The games we play in our heads
can tie us in knots. Can you imagine a hippopotamus down at the river wallowing
in the mud but not really wanting to? Or a lioness getting miserable because she
must hunt? We humans get stuck; we become overwhelmed; we procrastinate.
Consider
just one statistic - more than two-thirds of people don't enjoy the work they
do. That's a lot of people! The internal tension caused by repeatedly doing things
while not wanting to be doing them creates stress, drains energy and is ultimately
destructive.
There are, of course, enlightened folk who
always want to do what they do. This is something the rest of us can aspire to.
How do they do this?
Put simply, they make it a matter of
choice. They switch what they do into a choice they make, rather than a choice
that is made for them. The locus of control is with them, not somewhere else.

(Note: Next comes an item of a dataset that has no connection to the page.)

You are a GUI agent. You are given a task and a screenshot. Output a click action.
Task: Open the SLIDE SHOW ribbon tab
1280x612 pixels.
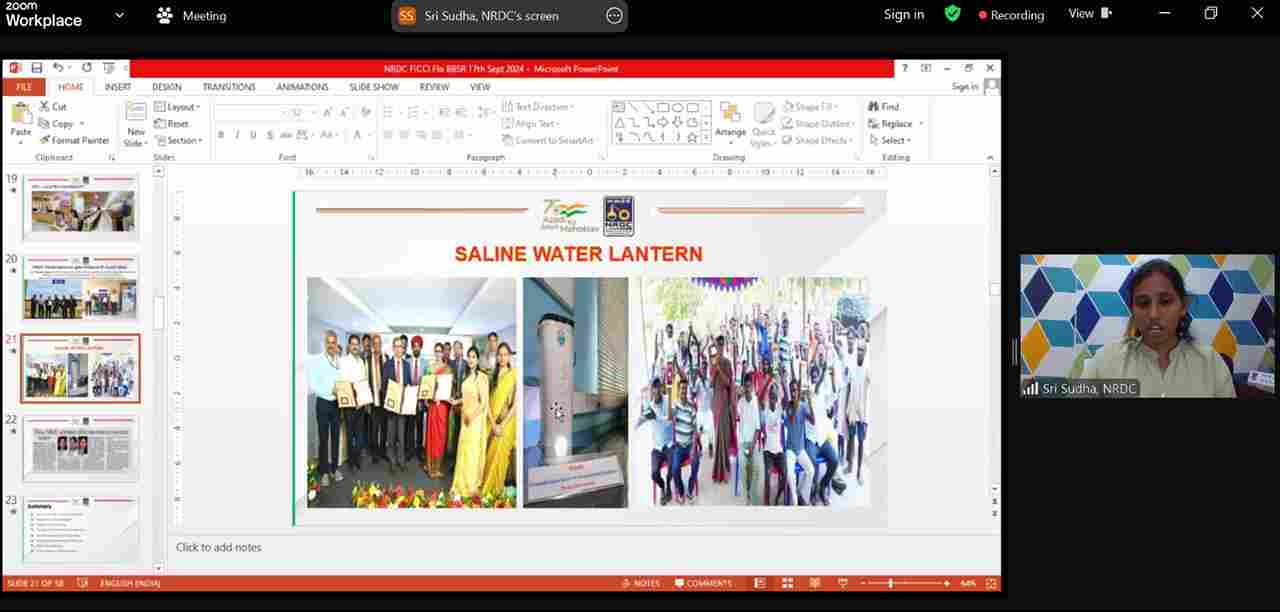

Control over what we do and how we do it - autonomy - is in itself a powerful
self-motivator.
Here's an example: Glen drags himself to
work each morning telling himself that he must do it otherwise the mortgage company
will make him and his family homeless. No wonder he feels pretty sick about the
whole thing. He'll probably blame the mortgage company, or his employer or the
political system or something else.
To turn this completely
round, he could make the choice himself. He could decide that he chooses to go
to work to provide for his family. The critical difference when he does this is
that now the responsibility lies with him.
Of course, this
new perspective won't change the content of his job - tasks and colleagues remain
the same - but the locus of control is now his. This change in his frame of mind
will in itself be a positive step forward. And crucially, now he is aware he is
making a choice, he can decide over time whether he is happy with that choice
or whether he would like to make a different choice.
So
how can this work for you?
Let's go back to my original
question - what are you doing that you actually don't want to do? Take one item
from the list - say X - then follow these steps:
- Hear yourself say
'I must/I should/I need to/I ought to/I have to/ do X
- Check the
physical feelings you get from this (people often report a tightening of certain
muscles, a sinking feeling, a heaviness)
- Now reword the statement
from step 1 so it becomes 'I choose to do X because ...' and fill in the best
reason you can think of (if you come up with no reason at all, why does doing
X matter?)
- Check again the physical reaction you get and feel
the difference from step 2
- Go ahead with X for now on the basis
of your choice from step 3
- Most importantly, stay open to better
choices. Because you have signalled to your brain that you are making a choice,
it will come back with potentially better choices over the next few days.